Smart Import Handling

  • Preserves all module-level imports in extracted files
  • Generates relative imports for the extracted components
  • Maintains import order and structure

Error Handling

  • Gracefully handles syntax errors in source files
  • Skips files that cannot be parsed
  • Provides detailed error messages for troubleshooting

File Naming

  • Converts CamelCase to snake_case automatically
  • Handles naming conflicts with automatic deduplication
  • Preserves meaningful names while ensuring filesystem compatibility

Development

Setup Development Environment

# Clone the repository
git clone https://github.com/twardoch/pyxplod.git
cd pyxplod

# Install in development mode
pip install -e .

# Install development dependencies
pip install -e ".[dev,test]"

Running Tests

# Run all tests
pytest

# Run with coverage
pytest --cov=pyxplod

# Run specific test
pytest tests/test_pyxplod.py::TestProcessing::test_process_simple_file

Code Quality

# Auto-format, lint and test (recommended)
fd -e py -x autoflake {}; fd -e py -x pyupgrade --py311-plus {}; fd -e py -x ruff check --output-format=github --fix --unsafe-fixes {}; fd -e py -x ruff format --respect-gitignore --target-version py311 {}; python -m pytest;

# Individual commands
ruff check src/ tests/       # Linting
ruff format src/ tests/      # Formatting  
mypy src/                    # Type checking

Requirements

  • Python 3.10 or higher
  • Dependencies:
    • fire - CLI interface
    • loguru - Enhanced logging
    • rich - Progress bars and formatting
    • Standard library: ast, pathlib, os

License

MIT License - see LICENSE file for details.

Limitations & Known Issues

  • Comments: Comments between class/function definitions may be lost during processing
  • Formatting: Code formatting may change due to AST parsing and regeneration
  • Nested definitions: Only top-level classes and functions are extracted (nested classes/functions remain in original files)
  • Decorators: Some complex decorator chains may need manual review after extraction
  • Large files: Very large files (>1000 lines) may require more memory and processing time

See TODO.md for a complete list of planned improvements.

Contributing

Contributions are welcome!

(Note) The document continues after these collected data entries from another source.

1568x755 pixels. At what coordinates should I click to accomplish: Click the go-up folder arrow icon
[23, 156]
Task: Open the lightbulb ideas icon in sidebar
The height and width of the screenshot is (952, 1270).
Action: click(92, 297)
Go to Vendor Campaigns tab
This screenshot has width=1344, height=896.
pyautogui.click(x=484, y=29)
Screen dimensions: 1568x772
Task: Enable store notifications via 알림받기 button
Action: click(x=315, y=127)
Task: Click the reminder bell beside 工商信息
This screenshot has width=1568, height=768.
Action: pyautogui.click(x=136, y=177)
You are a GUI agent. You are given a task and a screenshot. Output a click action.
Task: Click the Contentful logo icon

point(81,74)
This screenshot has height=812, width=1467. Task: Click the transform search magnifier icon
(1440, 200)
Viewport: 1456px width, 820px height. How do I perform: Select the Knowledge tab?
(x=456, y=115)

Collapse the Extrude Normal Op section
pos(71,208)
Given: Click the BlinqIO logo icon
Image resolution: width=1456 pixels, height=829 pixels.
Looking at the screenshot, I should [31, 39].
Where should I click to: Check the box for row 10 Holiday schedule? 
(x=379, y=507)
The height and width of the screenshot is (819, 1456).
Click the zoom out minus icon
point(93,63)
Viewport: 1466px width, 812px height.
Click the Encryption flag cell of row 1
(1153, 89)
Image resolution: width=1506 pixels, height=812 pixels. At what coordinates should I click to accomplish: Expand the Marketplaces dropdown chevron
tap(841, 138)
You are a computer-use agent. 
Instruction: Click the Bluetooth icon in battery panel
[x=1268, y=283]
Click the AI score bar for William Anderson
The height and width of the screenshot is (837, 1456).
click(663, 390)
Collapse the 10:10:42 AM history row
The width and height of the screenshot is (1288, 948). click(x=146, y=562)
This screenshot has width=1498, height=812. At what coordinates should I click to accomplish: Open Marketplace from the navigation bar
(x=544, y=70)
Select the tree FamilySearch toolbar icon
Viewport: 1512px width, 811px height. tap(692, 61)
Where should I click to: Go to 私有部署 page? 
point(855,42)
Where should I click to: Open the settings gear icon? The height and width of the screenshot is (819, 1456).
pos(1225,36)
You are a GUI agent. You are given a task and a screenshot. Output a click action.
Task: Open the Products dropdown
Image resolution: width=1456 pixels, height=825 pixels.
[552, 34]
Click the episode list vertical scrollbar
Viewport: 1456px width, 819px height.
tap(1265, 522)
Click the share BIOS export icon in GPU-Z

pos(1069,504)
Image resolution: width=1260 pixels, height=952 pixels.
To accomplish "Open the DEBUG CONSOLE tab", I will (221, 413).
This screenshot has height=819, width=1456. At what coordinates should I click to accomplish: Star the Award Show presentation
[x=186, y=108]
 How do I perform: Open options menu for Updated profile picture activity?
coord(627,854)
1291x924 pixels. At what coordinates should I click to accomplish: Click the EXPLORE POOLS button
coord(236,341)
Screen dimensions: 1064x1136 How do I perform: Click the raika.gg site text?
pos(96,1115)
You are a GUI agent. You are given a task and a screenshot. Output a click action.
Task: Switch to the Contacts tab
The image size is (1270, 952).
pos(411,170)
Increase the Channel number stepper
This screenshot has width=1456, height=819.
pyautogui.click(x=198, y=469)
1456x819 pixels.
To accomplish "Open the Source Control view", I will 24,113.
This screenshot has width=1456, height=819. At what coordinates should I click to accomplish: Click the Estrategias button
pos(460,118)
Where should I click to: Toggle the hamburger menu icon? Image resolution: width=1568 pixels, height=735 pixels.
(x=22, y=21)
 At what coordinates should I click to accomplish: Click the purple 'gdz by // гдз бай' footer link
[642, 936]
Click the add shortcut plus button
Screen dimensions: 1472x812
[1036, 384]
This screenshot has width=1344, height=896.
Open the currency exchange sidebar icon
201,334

Please feel free to submit a Pull Request. For major changes, please open an issue first to discuss what you would like to change.

Development Setup

  1. Fork the repository
  2. Create your feature branch (git checkout -b feature/amazing-feature)
  3. Set up development environment:
    uv pip install -e ".[dev,test]"
    
  4. Make your changes and add tests
  5. Run the test suite:
    python -m pytest --cov=pyxplod
    
  6. Ensure code quality:
    fd -e py -x ruff check --fix {}; fd -e py -x ruff format {}
    
  7. Commit your changes (git commit -m 'Add some amazing feature')
  8. Push to the branch (git push origin feature/amazing-feature)
  9. Open a Pull Request

Code Guidelines

  • Follow PEP 8 style guidelines
  • Add type hints using simple syntax (list, dict, str | None)
  • Write clear docstrings for all functions and classes
  • Add tests for new features and bug fixes
  • Keep functions focused and single-purpose

Changelog

See CHANGELOG.md for a detailed history of changes.